Portuguese actress and artist

Raquel Maria Cabrita dos Santos (1946 —2006), better known as Raquel Maria, was a Portuguese stage, television and film actress.

==Early life==
Raquel Maria was born in Castro Verde in the Alentejo region of Portugal on 18 May 1946. Her father was a barber and her mother a maid. They moved to Barreiro, just south of the Portuguese capital of Lisbon in the Setúbal District, where she went to primary school. She had wanted to become an artist but had been unable to register in a school for lack of funds. Instead, she registered with the Cooperative of Portuguese Engravers in Lisbon, where she learned the techniques of drawing, engraving and serigraphy, studying outside working hours while working as a secretary.

==Career==
A successful actress in amateur theatre, playing at the Sociedade Recreativa 22 de Novembro of Barreiro, Maria received training at the Instituto Italiano de Cultura (Italian Cultural Institute) in Lisbon. Her debut was in The Mousetrap by Agatha Christie, but it was her performance in the play John Gabriel Borkman by Henrik Ibsen, which won several awards and was shown on television, that attracted the attention of Luís Miguel Cintra and Jorge Silva Melo who, in 1973, invited her to join the founding nucleus of Teatro da Cornucópia theatre group in Lisbon, where she would perform almost thirty plays by writers such as Dario Fo and August Strindberg, debuting in The Misanthrope by Molière. She played many different types of roles, but was best known for being a comic actress. In 1986 she received the Best Actress Award from the Portuguese Association of Theatre Critics for her performance in Strindberg's Easter. Leaving the Cornucópia in 1987, she moved to the Centro Cultural da Malaposta (Malaposta Cultural Centre) in Odivelas, Lisbon. Maria left the Malaposta in 1992 and only appeared on one more occasion on the stage, during the 1998 Lisbon World Exposition.

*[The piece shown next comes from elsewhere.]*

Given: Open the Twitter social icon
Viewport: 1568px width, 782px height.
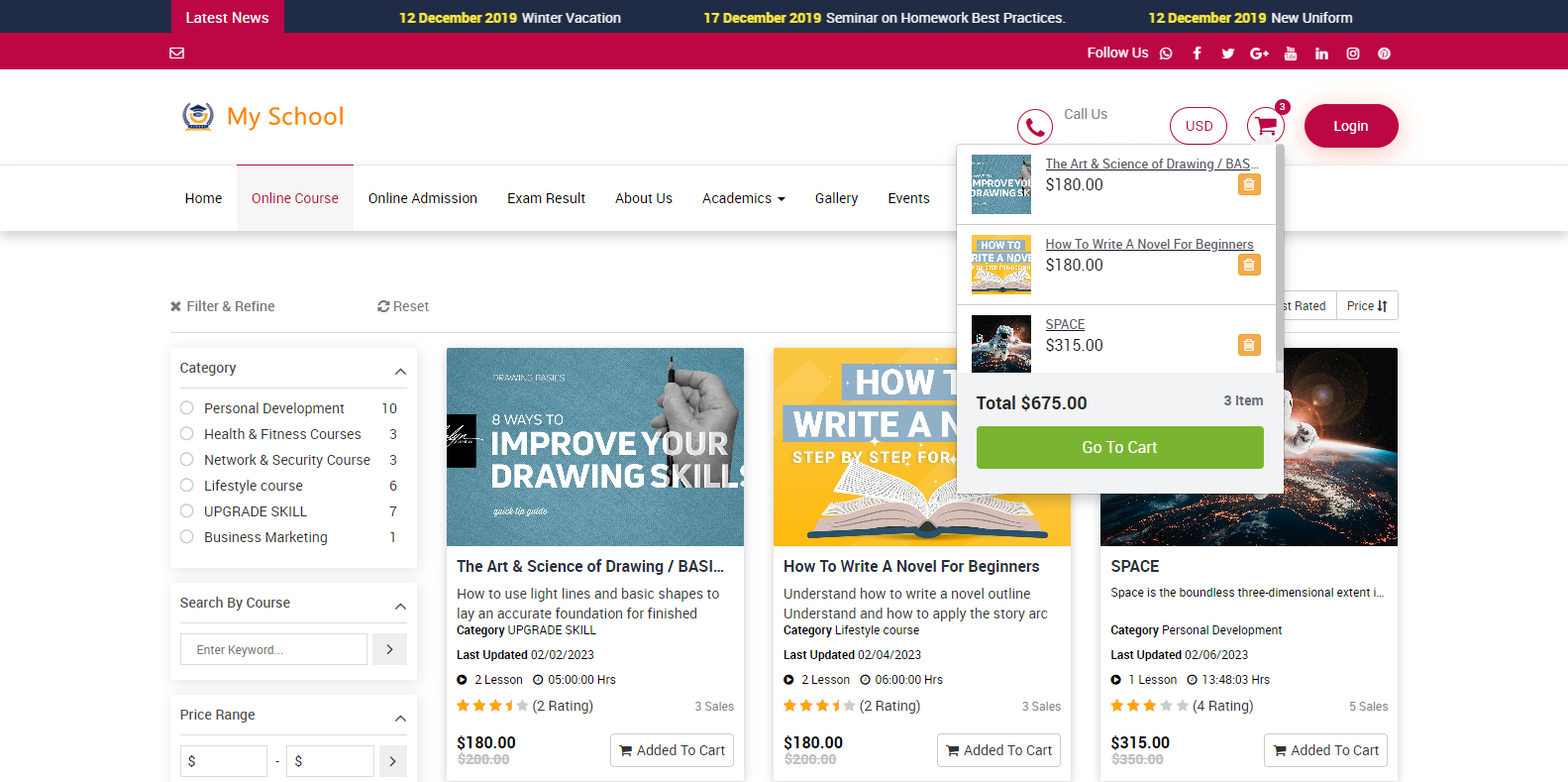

Maria first appeared on television in 1981, with this leading to regular appearances in the 1980s and 1990s, when she began to appear in sitcoms. Her performances on television brought her closer to the general public, particularly with appearances in humorous series such as Os Malucos do Riso, Bora Lá, Marina and Aventuras de Camilo. She made her film debut in 1982, and made a total of 13 film appearances.

In private, she returned to her first love of art, devoting herself to painting and engraving. She participated in several engraving exhibitions, being awarded a bronze medal in 1982.

==Death==
Maria died on 26 July 2006 from pancreatic cancer.

==Films==
Maria's films were:

- A Vida É Bela?! by Luís Galvão Teles (1981);
- Silvestre by João César Monteiro (1981);
- Paisagem sem Barcos by Lauro António (1983);
- Os Abismos da Meia-Noite by António de Macedo (1983);
- O Bobo by José Álvaro de Morais (1987);
- A Maldição de Marialva by António de Macedo (1990);
- O Rapaz do Tambor by Vítor Silva (1990);
- Rosa Negra by Margarida Gil (1992);
- Terra Fria by António Campos (1992);
- A Sombra dos Abutres by Leonel Vieira (1998);
- Golpe de Asa by António Borges Correia (1999);
- Mal by Alberto Seixas Santos (1999);
- Um Tiro no Escuro by Leonel Vieira (2005).